The input START

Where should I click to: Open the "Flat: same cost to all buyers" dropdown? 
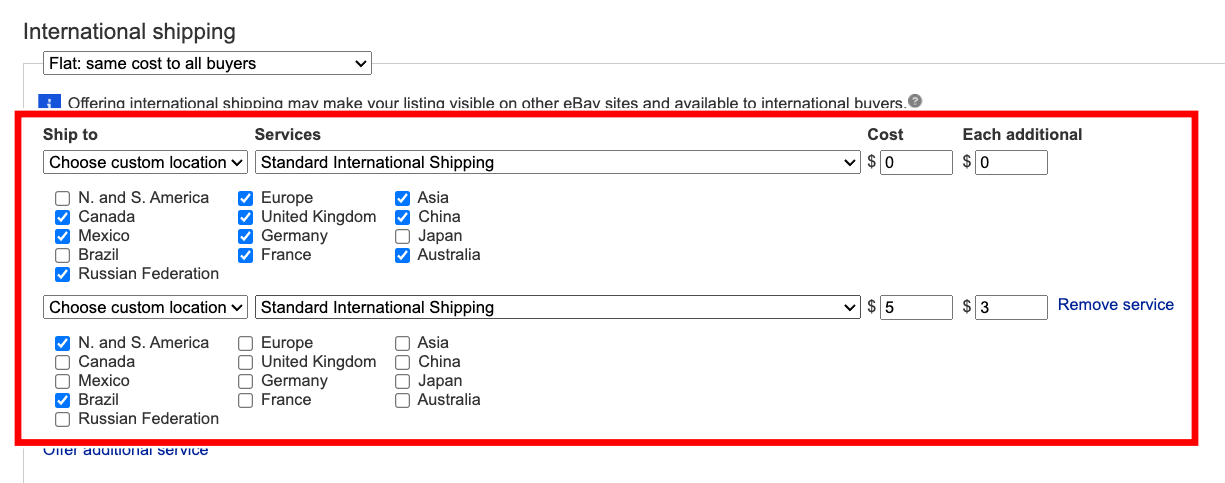pos(207,64)
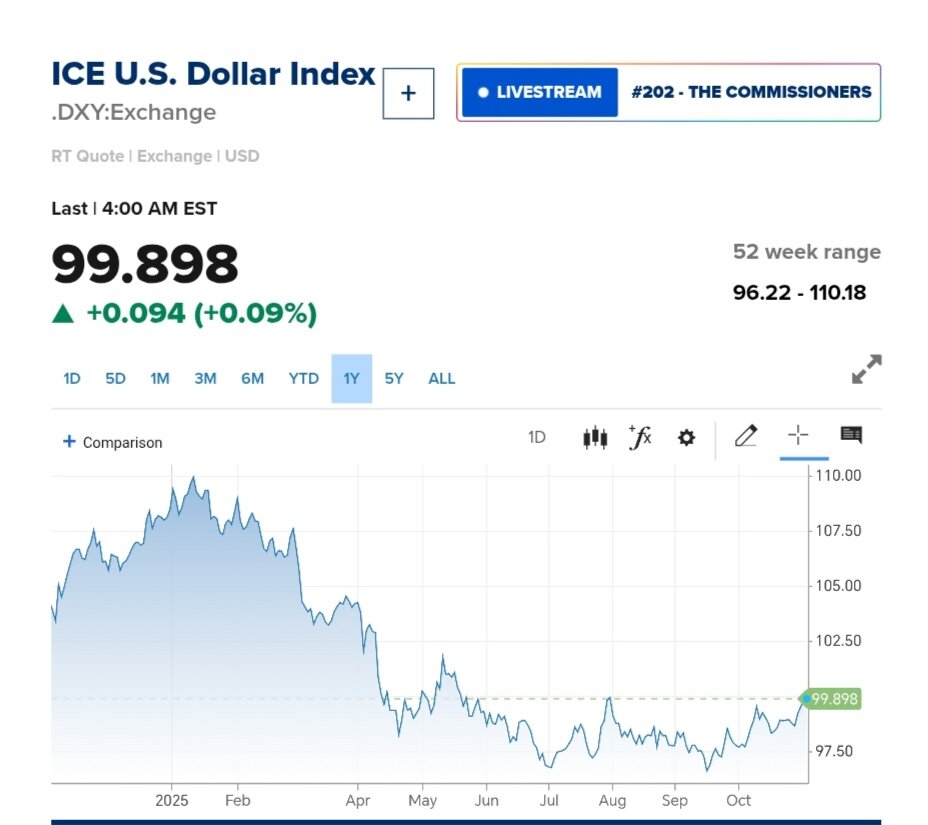Switch chart to 5D range
Viewport: 928px width, 825px height.
pyautogui.click(x=116, y=378)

The input END

- **What this task involves**
Repeat all the data as it stands, dropping any images it holds.

- **Answer**
Where should I click to: Open the "Flat: same cost to all buyers" dropdown? 
pos(207,64)
Switch chart to 5D range
Viewport: 928px width, 825px height.
pyautogui.click(x=116, y=378)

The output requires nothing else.